TASK DETAILS: For every line in the data below that contains "computer", copy the line.

[Stored data]
::::

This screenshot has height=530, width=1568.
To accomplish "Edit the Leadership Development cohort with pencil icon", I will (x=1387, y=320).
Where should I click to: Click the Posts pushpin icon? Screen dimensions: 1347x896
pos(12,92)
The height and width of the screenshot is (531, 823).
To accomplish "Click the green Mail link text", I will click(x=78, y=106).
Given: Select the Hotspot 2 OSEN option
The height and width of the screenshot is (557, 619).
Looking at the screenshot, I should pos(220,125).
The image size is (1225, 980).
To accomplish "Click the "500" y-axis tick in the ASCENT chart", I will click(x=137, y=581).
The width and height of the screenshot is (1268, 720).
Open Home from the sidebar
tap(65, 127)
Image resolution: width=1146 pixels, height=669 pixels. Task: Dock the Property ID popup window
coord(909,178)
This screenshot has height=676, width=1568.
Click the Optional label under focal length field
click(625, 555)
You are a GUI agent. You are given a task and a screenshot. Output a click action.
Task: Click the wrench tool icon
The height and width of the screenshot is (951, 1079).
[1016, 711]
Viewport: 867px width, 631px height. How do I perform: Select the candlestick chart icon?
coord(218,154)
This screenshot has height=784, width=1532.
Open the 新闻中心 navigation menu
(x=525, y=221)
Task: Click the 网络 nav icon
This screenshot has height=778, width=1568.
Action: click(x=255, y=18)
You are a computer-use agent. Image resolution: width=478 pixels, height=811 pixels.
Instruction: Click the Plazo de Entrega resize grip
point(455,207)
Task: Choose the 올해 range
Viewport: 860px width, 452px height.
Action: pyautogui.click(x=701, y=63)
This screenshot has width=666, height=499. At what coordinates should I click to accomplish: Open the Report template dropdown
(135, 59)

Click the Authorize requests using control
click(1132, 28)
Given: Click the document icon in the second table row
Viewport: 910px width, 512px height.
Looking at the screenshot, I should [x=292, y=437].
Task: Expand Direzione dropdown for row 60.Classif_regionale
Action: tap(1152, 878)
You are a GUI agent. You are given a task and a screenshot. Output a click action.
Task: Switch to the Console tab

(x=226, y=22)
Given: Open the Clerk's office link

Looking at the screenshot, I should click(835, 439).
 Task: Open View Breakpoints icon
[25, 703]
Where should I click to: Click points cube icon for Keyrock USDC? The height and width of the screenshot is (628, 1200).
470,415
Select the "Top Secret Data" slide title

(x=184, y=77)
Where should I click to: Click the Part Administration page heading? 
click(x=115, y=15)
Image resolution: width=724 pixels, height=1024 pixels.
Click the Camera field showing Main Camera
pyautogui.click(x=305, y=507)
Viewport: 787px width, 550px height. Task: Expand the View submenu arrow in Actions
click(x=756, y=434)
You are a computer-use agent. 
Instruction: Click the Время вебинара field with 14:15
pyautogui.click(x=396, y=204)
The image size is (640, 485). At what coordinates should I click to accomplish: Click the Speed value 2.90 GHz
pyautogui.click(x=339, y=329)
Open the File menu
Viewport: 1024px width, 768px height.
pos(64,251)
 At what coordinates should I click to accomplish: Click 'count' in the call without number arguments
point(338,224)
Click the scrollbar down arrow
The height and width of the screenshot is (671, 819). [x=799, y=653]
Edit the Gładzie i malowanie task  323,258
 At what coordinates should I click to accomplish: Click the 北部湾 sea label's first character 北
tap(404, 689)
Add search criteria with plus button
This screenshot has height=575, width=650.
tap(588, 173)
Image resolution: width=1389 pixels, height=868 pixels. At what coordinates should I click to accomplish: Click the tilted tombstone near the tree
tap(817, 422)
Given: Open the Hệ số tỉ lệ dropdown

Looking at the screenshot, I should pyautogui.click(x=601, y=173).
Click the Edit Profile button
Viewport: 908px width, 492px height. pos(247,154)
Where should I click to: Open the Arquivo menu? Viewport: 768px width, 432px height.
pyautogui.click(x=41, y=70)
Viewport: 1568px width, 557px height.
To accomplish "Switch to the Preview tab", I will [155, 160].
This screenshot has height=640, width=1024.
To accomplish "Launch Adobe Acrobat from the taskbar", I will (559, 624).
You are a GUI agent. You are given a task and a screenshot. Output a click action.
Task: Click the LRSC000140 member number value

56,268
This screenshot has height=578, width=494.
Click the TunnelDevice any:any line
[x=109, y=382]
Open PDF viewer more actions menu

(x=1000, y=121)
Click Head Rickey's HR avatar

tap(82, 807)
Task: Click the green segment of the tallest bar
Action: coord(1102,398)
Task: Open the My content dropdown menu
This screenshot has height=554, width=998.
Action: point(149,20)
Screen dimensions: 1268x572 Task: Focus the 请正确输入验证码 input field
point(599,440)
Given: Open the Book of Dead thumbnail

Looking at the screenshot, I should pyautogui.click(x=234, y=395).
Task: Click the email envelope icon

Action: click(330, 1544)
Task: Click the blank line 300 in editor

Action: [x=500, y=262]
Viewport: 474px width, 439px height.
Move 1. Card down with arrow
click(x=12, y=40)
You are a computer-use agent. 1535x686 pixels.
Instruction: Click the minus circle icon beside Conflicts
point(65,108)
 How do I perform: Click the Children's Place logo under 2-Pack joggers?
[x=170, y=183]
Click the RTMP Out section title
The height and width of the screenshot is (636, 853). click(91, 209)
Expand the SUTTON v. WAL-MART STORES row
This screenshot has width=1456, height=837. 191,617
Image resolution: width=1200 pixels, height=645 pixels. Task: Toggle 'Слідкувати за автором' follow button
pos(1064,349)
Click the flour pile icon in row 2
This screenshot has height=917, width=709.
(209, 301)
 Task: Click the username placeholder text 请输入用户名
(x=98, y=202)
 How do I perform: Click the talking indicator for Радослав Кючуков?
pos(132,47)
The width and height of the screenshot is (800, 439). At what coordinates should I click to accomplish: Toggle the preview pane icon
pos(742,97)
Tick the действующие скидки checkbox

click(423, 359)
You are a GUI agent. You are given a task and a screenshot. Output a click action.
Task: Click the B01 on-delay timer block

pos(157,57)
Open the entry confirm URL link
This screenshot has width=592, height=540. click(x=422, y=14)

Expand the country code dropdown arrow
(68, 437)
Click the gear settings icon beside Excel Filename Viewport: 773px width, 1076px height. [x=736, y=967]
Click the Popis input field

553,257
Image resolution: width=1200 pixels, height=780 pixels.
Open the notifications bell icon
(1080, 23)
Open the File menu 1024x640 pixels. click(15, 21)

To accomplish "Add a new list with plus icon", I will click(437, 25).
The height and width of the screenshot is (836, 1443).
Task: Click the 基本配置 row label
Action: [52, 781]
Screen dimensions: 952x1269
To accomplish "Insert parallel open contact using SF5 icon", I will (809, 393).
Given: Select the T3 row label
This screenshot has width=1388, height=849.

::::

ANSWER SECTION:
You are a computer-use agent. Image resolution: width=478 pixels, height=811 pixels.
You are a computer-use agent. 
You are a computer-use agent. 1535x686 pixels.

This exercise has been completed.